SHADOWFOLK/FACES IN BLACK HOLE MINDS

I have put these series together here because for me they are somewhat related to each other in their progression. When I was younger, I experienced a few pretty horribly traumatic deaths of people who have been very close or related to me. They first struck me like a mac truck with the raw and ugly impermanence of nature’s dark design. In my experience of this I noticed how powerfully this inverted my mind and my dreams even worse so. I went through the stages just as you read about them but even more surreal than I could have expected. This in such a way especially with the nightmares that I started to become annoyed and trepidatious at the thought of going to sleep at all.

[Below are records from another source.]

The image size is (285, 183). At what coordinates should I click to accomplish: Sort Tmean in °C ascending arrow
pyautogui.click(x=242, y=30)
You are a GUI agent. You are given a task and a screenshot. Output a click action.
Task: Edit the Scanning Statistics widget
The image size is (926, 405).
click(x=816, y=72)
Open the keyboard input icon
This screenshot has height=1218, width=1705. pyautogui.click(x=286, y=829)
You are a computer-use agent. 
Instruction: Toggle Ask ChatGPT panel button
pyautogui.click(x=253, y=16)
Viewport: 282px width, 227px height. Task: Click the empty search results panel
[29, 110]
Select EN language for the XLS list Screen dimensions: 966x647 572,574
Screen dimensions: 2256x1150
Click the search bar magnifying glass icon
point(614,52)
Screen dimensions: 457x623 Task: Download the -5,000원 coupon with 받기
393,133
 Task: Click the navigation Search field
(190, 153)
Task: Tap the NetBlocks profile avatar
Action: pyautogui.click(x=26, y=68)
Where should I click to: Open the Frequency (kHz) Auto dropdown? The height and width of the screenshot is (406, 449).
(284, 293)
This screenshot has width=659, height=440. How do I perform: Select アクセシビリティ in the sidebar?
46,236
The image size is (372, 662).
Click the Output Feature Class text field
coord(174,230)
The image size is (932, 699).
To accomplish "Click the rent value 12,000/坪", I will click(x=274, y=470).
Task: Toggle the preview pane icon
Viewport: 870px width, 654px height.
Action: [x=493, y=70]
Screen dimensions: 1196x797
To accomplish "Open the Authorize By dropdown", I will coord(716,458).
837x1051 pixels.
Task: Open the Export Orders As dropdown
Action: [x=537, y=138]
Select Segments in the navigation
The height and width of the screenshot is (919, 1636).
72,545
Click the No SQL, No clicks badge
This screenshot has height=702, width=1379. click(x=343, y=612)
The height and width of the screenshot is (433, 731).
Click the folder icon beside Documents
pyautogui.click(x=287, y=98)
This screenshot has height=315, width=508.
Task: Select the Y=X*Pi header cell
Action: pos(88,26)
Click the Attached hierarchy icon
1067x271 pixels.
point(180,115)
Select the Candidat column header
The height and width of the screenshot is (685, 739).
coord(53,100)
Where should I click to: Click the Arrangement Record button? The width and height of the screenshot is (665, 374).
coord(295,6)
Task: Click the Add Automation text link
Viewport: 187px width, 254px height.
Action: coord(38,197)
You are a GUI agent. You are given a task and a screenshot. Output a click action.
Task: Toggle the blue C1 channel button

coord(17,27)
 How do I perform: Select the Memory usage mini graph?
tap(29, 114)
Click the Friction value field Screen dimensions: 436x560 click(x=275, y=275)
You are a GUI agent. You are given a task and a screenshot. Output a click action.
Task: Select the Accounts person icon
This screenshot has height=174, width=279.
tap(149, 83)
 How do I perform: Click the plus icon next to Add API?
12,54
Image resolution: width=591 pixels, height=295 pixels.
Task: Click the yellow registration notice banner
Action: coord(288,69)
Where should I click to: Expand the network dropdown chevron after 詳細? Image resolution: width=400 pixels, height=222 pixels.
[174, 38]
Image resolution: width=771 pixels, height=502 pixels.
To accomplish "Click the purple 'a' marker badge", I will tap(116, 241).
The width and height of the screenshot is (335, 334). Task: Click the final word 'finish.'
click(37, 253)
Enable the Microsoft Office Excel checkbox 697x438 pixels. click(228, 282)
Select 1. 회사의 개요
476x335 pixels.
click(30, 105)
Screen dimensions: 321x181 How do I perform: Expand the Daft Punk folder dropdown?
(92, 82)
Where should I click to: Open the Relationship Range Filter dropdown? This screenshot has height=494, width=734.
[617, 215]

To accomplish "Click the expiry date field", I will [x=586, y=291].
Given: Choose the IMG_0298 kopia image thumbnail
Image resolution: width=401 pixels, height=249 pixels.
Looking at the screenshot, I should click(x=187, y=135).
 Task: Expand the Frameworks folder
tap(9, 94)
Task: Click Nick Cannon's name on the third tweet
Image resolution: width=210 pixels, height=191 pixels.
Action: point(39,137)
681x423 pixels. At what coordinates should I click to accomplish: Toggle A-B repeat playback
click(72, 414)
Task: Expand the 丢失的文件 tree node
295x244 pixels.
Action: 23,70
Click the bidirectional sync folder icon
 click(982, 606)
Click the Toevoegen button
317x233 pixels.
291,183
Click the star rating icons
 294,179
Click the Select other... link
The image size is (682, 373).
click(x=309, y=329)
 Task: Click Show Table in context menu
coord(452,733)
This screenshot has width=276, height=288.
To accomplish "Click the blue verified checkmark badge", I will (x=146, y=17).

I would have reoccurring dreams where the dead person, (my father in a most of these cases), and I were doing very realistic, normal mundane things as if all was fine and well and nothing had happened and life was as it was prior. They didn’t even feel like dreams and during them I was not aware that they were even dreams at all. Then always at some point during these dreams the person would realize they were dead because their form would start to slightly deform at first and then further to distort and their form would ripple and liquify into the atmosphere which would more greatly panic the person which would in turn panic me and this would just intensify until I would wake up feeling a strange state, difficult to express, like out of my body and not sure if I was even alive at all. So sometimes I would avoid sleep because of the internal drama it caused. Eventually I started to experience sleep deprivation from this which caused me to experience perhaps some slight of mind hallucinations and see these strange distorted spaghettified faces from my dreams in the middle of the day while awake in murky shadow corners of a room or under things in dark places. The experience of this continuing and even evolving somewhat on its own was pushing me near the edge of losing my grasp mentally & emotionally.

So being an artist of often imaginal subject matter there came a point that I decided I’ll just try to find a way to capture the feel of this in a series of paintings. I used different methods to arrive where I had completed a series of these "Shadow Portraits" & "Faces in Black Hole Minds" and felt that to some degree this was successful or at least to my satisfaction. During this time, as I really find space related documentaries or docuseries quite inspiring, I just really wondered if the mind had a similar nature to that of a black hole. Swallowing light, experiencing strange time distortions and perhaps during the experience of death that there is a great sea like infinity of timelessness what I would imagine an event horizon of the mind during death where time slows into suspension. it was just a thought. But I tend to look at how other things in and around my environment mirror things within, like these timeless natures which seem to be possessed within everything, to understand greater what the hell I am and what is going on with this business of the experience of existence to me. haha.

So, when I had created these paintings for this series 2 major things happened. 1, The horrible dream nightmare cycle stopped, just completely ended and hasn’t happened again since. So, there is a very profound example of art therapy. 2, I featured this work in gallery settings as well as other formats like album art- I realized to my surprise that some other people related to this work in a very meaningful and interesting way. This series had created some reactions in others similar to how this affected me, and some people could not be in the room with them. So clearly whatever I was experiencing was not completely unique and perhaps far from it. These subjects expanded outward almost inevitably into Shadow People territory which became an almost common thing as even a good deal of people in my friend groups experienced. I had attempted to do a detailed and comprehensive research study of this phenomenon from the most mundane to the most extraordinary and metaphysical or supernatural logic I could find regarding them. I did write this into an article format; however, writing has always been something I struggle deeply with, and nothing more was done with this work other than the artworks.

Regarding Dab Tsog, and the idea of S.U.N.D.S. (Sudden Unexpected Death Syndrome) ~these are a few other things which I allowed to creep into this area because I feel that they are somewhat related and at least they have inflamed my thoughts whilst painting away. I believe they are interesting topics to explore because they are again, some form of perceivable manifestation of the imaginal which are expressed to have real effects on the material life in a supernatural way often as a sort of nightmarish horror, boogeyman like expression. Whether this phenomenon is some sort of common psychological expression of the minds effects or be it some force of nature who can say for sure, but it has occupied many thoughts during the work on this series.